Michał Górny wrote:
On Mon, 2021-02-22 at 19:27 +0000, Jessica Clarke wrote:
Example: 16-bit m68k no, it's a 32bit platform with extra alignment requirements. Actually, fewer. Most architectures have alignof(x) == sizeof(x) for all the primitive types, but m68k is more relaxed and caps alignof(x) at 2. This means that assert((p & sizeof(long)) == 0) is too strict, and should instead just be assert((p & alignof(long)) == 0), which is always correct, rather than relying on implementation-defined alignment requirements. In autoconf there's AC_CHECK_ALIGNOF just as there is AC_CHECK_SIZEOF, the result of which should be used for the alignment check instead. That's the portable way to do it (and would allow the removal of the #ifdef). I agree, except that -- as I mentioned elsewhere -- the #ifdef was added
because the x86 optimization hack is actually slower on m68k. I suspect that if more benchmarking was made, it might turn out that #ifdef should actually disable it on more platforms.

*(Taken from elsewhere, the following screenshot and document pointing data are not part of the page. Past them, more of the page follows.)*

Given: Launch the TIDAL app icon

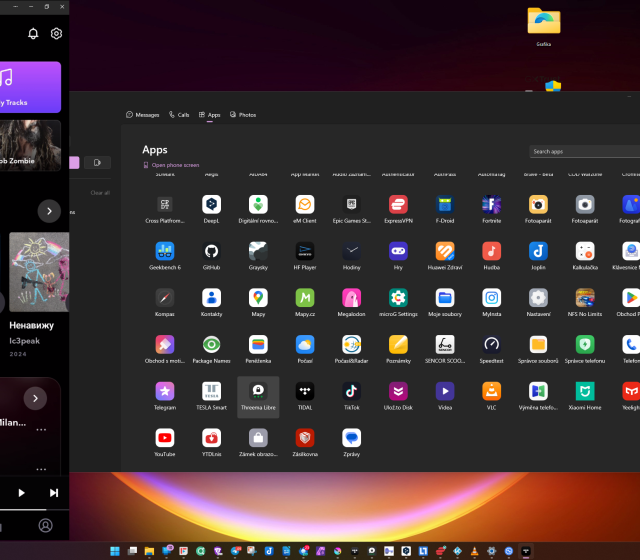Looking at the screenshot, I should pyautogui.click(x=305, y=391).
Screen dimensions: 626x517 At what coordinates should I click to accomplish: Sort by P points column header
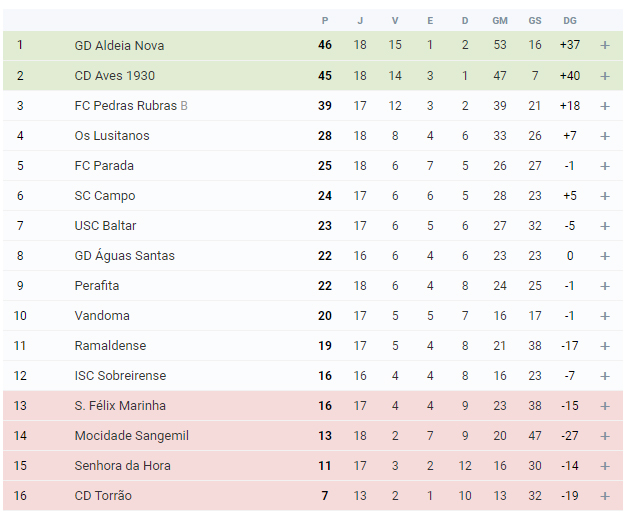pos(325,21)
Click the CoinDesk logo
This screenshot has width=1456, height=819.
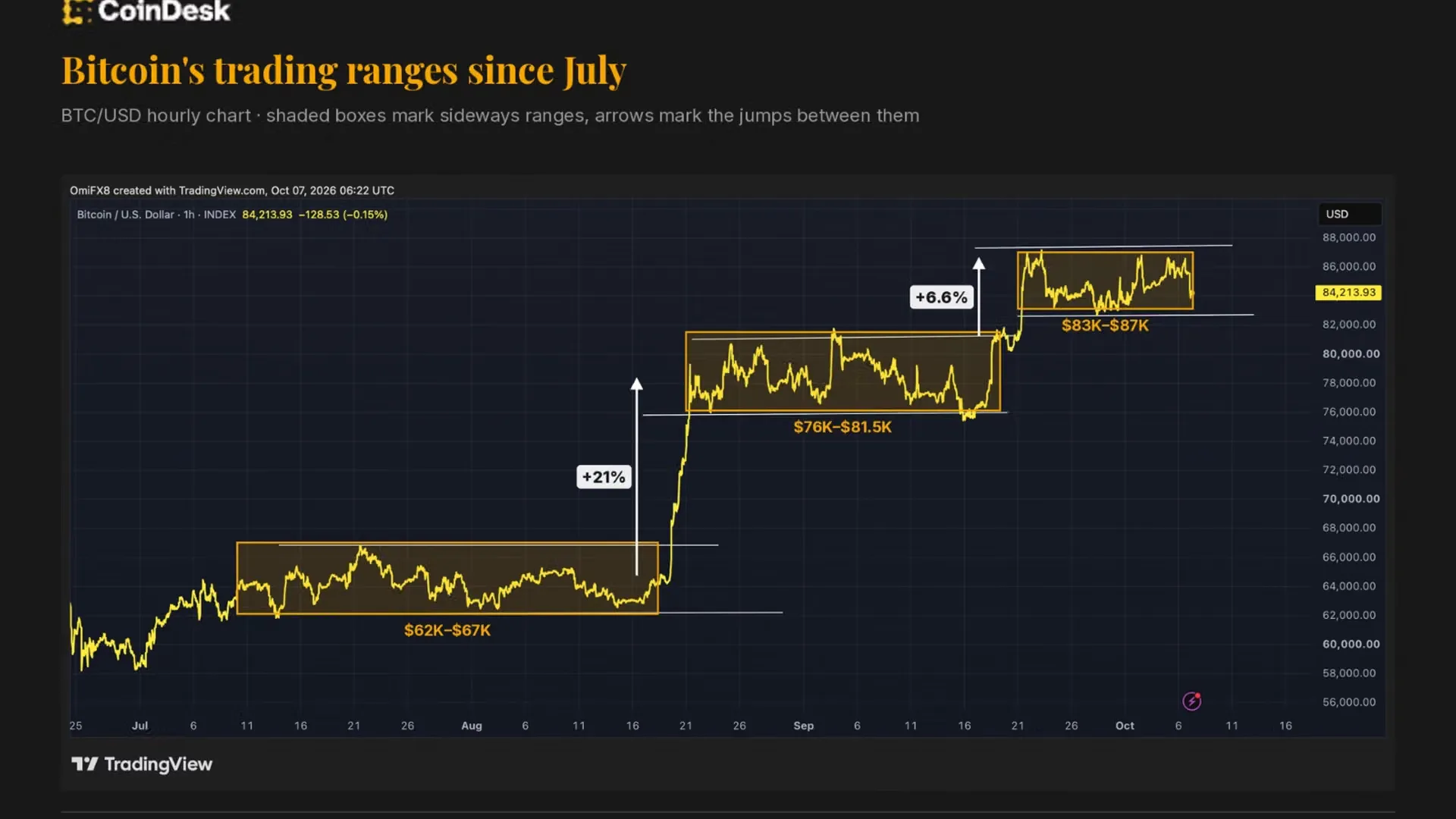pyautogui.click(x=146, y=11)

I think it's more complicated than that. The code in question didn't just have a bogus assert, it actually relied on ALIGNOF_SIZE_T == SIZEOF_SIZE_T in order to work, but without much good reason other than being written in a poor style. I suspect that the slowdown was seen because the strictness of the `if` on m68k meant the optimised version wasn't used that often but was still sitting there using up space, and time to evaluate the branch, plus potentially the various consequences of additional register pressure, and that the performance hit goes away once the algorithm is fixed to be more general (in such a way that other architectures shouldn't see any performance hits, and possibly even a slight improvement). I've done this in https://github.com/python/cpython/pull/24624.
Plus, even if m68k is slightly slower, who cares? It still works, better to have working clean code than hacky slightly-faster code.